Panelists discuss how dermatologic adverse events with EGFR inhibitors are more severe than previously seen with third-generation tyrosine kinase inhibitors, requiring reactive management strategies including topical steroids, antibiotics, and dermatologic consultations that are often difficult to obtain.
Health care providers acknowledge that EGFR-related dermatologic toxicities have returned with increased severity compared with third-generation EGFR tyrosine kinase inhibitors like osimertinib. These adverse events significantly impact quality of life, particularly concerning for patients receiving chemotherapy-free regimens who expect better tolerability. The toxicities are generally manageable with appropriate prophylactic strategies, rarely leading to dose reductions, interruptions, or treatment discontinuation when properly addressed through proactive management approaches.

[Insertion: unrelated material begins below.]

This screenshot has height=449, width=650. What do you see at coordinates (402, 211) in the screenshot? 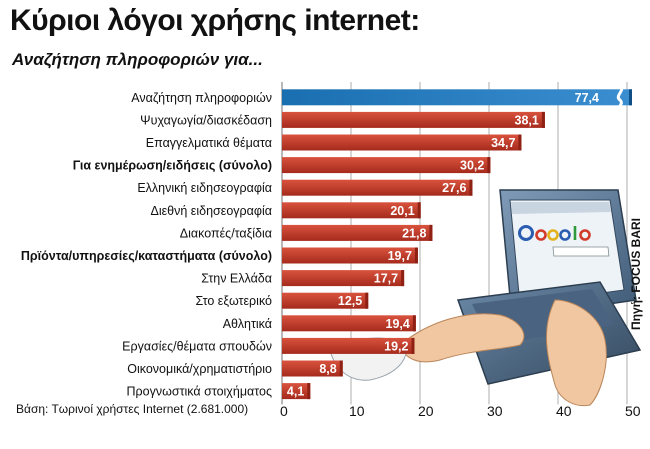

Reactive management strategies before the COCOON study included topical steroids of varying potency depending on location and severity, occasional low-dose oral steroids for grade 3 or higher reactions, and topical calcineurin inhibitors despite insurance authorization challenges. Paronychia management proved particularly difficult, requiring antimicrobial soaks twice daily, topical antimicrobials or antibiotics, oral antibiotics when other strategies failed, and sometimes topical steroids. The success rate of reactive management approaches was approximately 50-50, with half of patients responding well while others struggled significantly.
The importance of quality of life has become paramount in modern oncology practice, especially for patients with EGFR-mutated non–small cell lung cancer, who tend to be younger, more educated about their disease, and actively engaged with advocacy groups. These patients expect to maintain normal activities without visible signs of illness, making effective dermatologic management crucial for psychological well-being and social functioning during extended treatment periods in the first-line setting.